Helping people out of a situation can vary depending on a number of reasons, including the age and gender of the one helping, and the nature of the situation or the kind of problem involved (Kazdin,  Cormier, 2006).  I once was in need of a car but did not exactly know which make or model to buy as I had specific needs for which I needed the car. So I went to a showroom in downtown London without any idea where to start. The salesperson there offered to help me out of the dilemma. She firsts of all tried all she could to ensure that she and I could have common grounds where we would both feel free to share what we thought was important for the occasion. So, she developed a therapeutic relationship with me and soon, although I was a little reserved and wary of opening up to strangers, I managed to explain my problem to her. Next, we engaged in an assessment of the problem at hand, and together she helped me understand how I could locate a good car based on factors such as applicability, place of use, and number of expected users (Textbook Revie Cram101 Textbook Reviews, 2009).
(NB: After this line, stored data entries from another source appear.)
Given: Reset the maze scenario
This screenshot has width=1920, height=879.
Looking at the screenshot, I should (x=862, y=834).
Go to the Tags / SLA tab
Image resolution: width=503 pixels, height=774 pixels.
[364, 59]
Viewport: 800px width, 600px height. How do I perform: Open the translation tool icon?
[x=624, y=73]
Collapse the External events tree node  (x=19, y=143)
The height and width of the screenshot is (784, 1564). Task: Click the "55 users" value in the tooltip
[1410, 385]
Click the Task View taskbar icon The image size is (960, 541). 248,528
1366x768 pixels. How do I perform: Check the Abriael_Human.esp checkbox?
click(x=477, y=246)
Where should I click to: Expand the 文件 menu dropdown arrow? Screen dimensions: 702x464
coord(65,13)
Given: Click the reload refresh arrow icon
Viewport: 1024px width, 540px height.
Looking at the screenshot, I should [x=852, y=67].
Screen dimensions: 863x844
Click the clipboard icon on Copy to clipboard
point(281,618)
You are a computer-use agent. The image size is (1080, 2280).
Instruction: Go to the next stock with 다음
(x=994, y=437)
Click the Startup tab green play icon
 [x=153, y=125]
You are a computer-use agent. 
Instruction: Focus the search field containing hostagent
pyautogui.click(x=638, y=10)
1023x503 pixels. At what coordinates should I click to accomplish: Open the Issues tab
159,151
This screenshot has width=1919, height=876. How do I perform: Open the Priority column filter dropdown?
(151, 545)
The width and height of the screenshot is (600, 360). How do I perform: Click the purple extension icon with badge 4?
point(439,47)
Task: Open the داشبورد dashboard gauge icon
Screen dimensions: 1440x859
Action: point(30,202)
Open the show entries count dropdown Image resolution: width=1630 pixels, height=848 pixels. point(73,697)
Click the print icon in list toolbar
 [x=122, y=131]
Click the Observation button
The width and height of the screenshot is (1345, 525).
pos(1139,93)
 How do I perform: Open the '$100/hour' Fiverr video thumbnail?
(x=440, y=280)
Through this assessment process, we managed to come up with goals which we had to achieve in order to have the problem solved (Cormier, et al., 2008). Therefore, we moved on with the goals and selected the best strategy that would allow both of us to meet our goal  getting the best sports car that would perform greatly on all road surfaces. Then, the strategy was implemented once we knew which way was the most ideal to go about. Finally, she helped me evaluate her to find out if the help she accorded me was useful (Sommers-Flanagan, 2004). Indeed it was helpful as I got the right automobile. Throughout the process, she avoided referring to me by anything else but as a client. She would reassure me through various body languages like eye contact, and at the end of it all, I felt really glad I sought her help.

On another occasion, I tried to get help from a school administrator regarding a good school for my two-year old daughter. The administrator, a man, was not so much helpful. He began by asking whether or not I was married, then why I needed the school. He went on to ask many other questions which were clearly not related with my problem or to his duties. Actually, the man kept asking all the wrong questions, making me to regret ever seeking assistance there (Zunker, 2002). The worst remarks he made was his offer to show me a better school if I could cooperate. As far as I was concerned, I had cooperated all along In frustration, I backed off, leaving him staring at me in disbelief.

Conclusion
These two situations, although closely related, were handled very differently. While in the first case I found help, I failed to find it in the second case because the would-be helper seemed to be interested in more personal matters than the official services which I needed. In the former case, the helper acted professionally, sticking to business codes of behavior. Having been very sensitive to issues like age, gender, race, and profession, she epitomized what professional help is all about. In the latter case, the man was mixing business and personal affairs and seemed to use his position for personal gain at the expense of the school. He was not sensitive to issues like gender, age, and the need.